Not all mountaineering ghost stories can be explained away so easily, however. Jennifer Jordan’s book Savage Summit, which details the lives and feats of the first five women to climb K2, also presents a few accounts that would not be out of place in a book of ghost stories. Wanda Rutkiewicz, an accomplished Polish mountaineer who in 1986 became the first woman ever to climb K2, survived the descent and went on to climb several other 8000-foot mountains before dying in her bid to climb Kanchenjunga in 1992. After Rutkiewicz’s death, Jordan writes, her friend Ewa Matuszewska was awoken in the middle of the night by a telephone call, and upon answering heard Rutkiewicz’s voice on the other end of the line. Delighted to hear her friend’s voice, Matuszewska pleaded, “We are all in despair. Where are you?”
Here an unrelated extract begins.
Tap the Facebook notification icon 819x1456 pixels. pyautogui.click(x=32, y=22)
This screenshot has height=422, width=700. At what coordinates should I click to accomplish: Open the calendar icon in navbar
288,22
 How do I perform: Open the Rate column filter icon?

The voice responded,“I am cold, I am very cold, but don’t cry. Everything will be fine.”

“But why aren’t you coming back?” Matuszewska persisted.

“I cannot now,” Wanda’s voice said, before the phone went dead.
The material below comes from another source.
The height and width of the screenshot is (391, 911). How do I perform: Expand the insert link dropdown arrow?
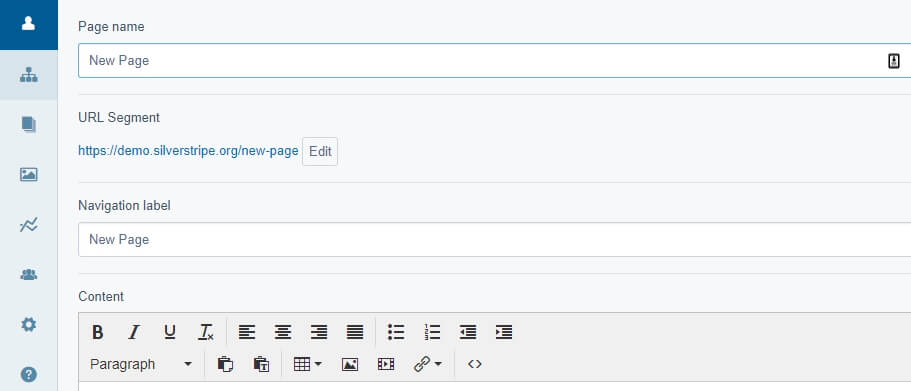click(x=438, y=364)
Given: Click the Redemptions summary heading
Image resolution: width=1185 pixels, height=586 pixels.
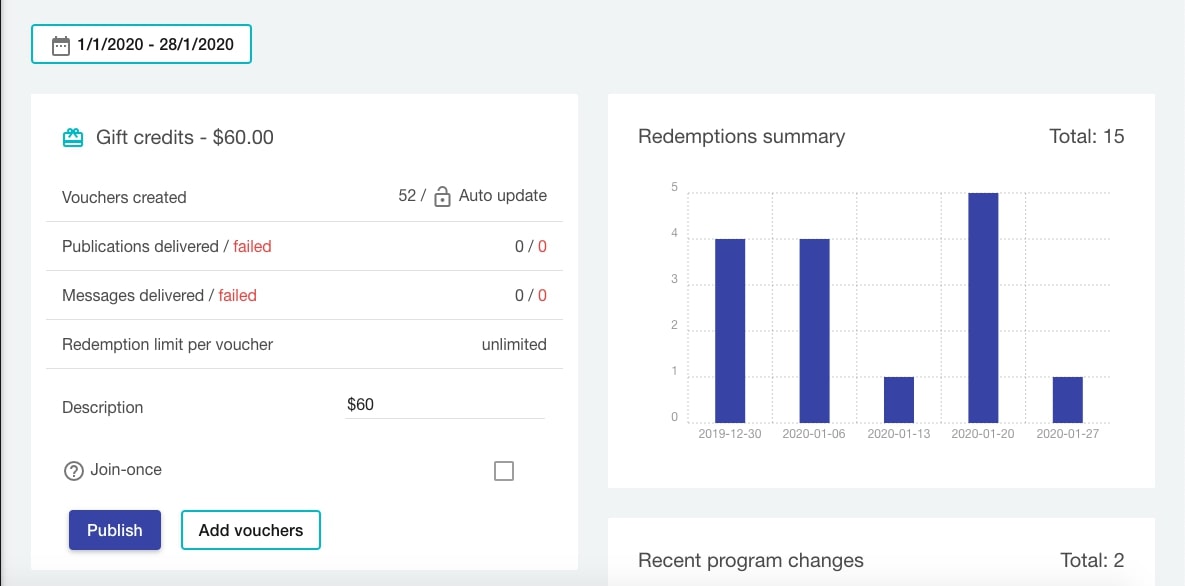Looking at the screenshot, I should (x=741, y=137).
Equally chilling is a story from Jordan’s book involving Julie Tullis, a British climber and the third woman to summit K2. Tullis’s accomplishment took place in July of 1986. The months surrounding her climb saw 13 deaths on K2, which came to be known as the Black Summer. During her descent with her partner Kurt Diemberger, Tullis suffered a bad fall, severe frostbite to one hand, and blurred vision likely stemming from HACE. She died while trapped at Camp IV with several other climbers, and her body was left on the mountain.
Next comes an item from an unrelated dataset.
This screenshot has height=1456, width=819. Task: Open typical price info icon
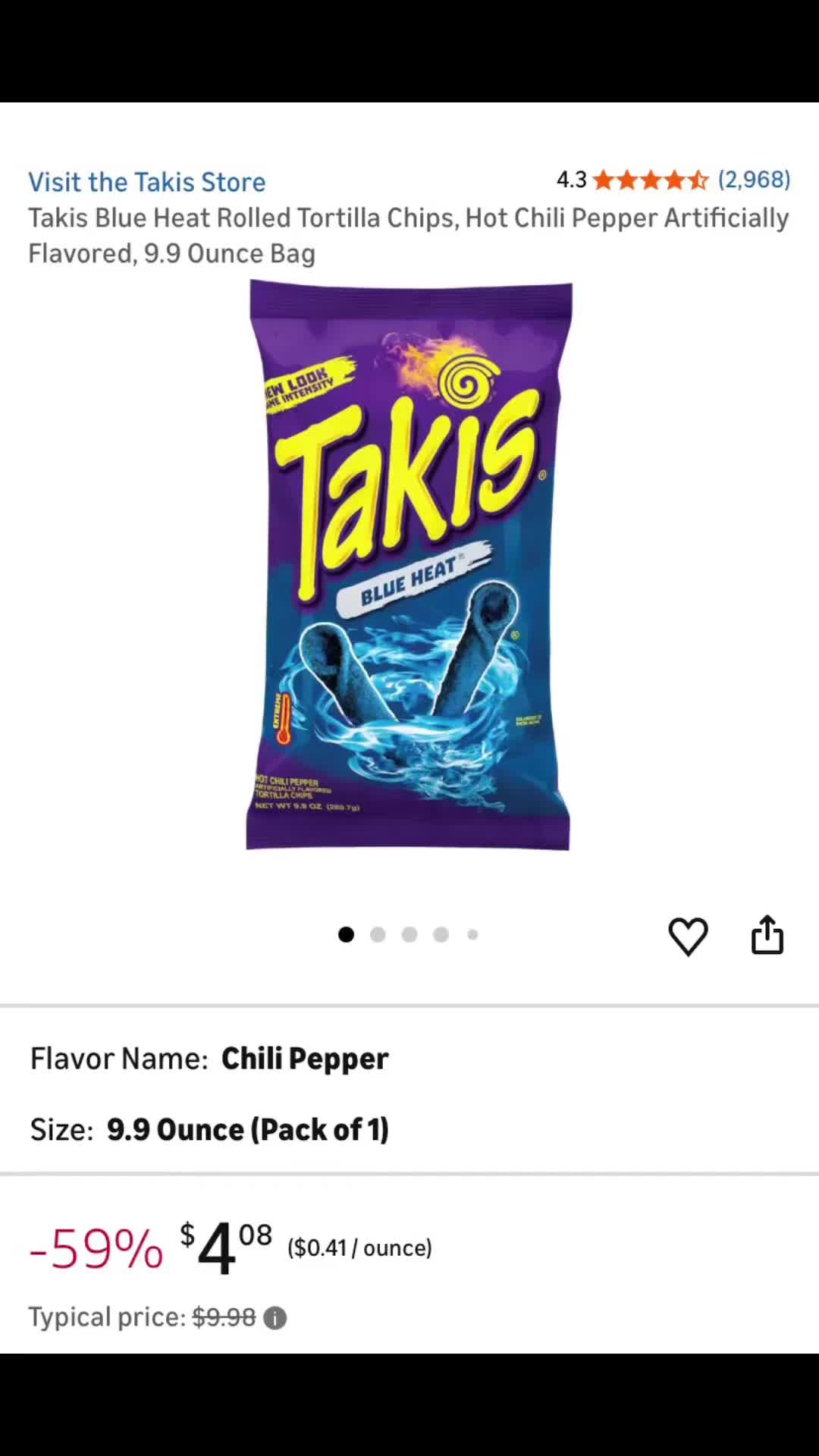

Years later, in 1992, Thor Kieser and Scott Fisher, members of an American-Russian team, were jolted out of an unusual quiet at base camp by the sound of a voice coming over the communications radio. “Camp IV to Base Camp, do you read, over?” the voice said. Both Kieser and Fisher knew that no one was on the mountain at that time. And the voice was that of a British woman.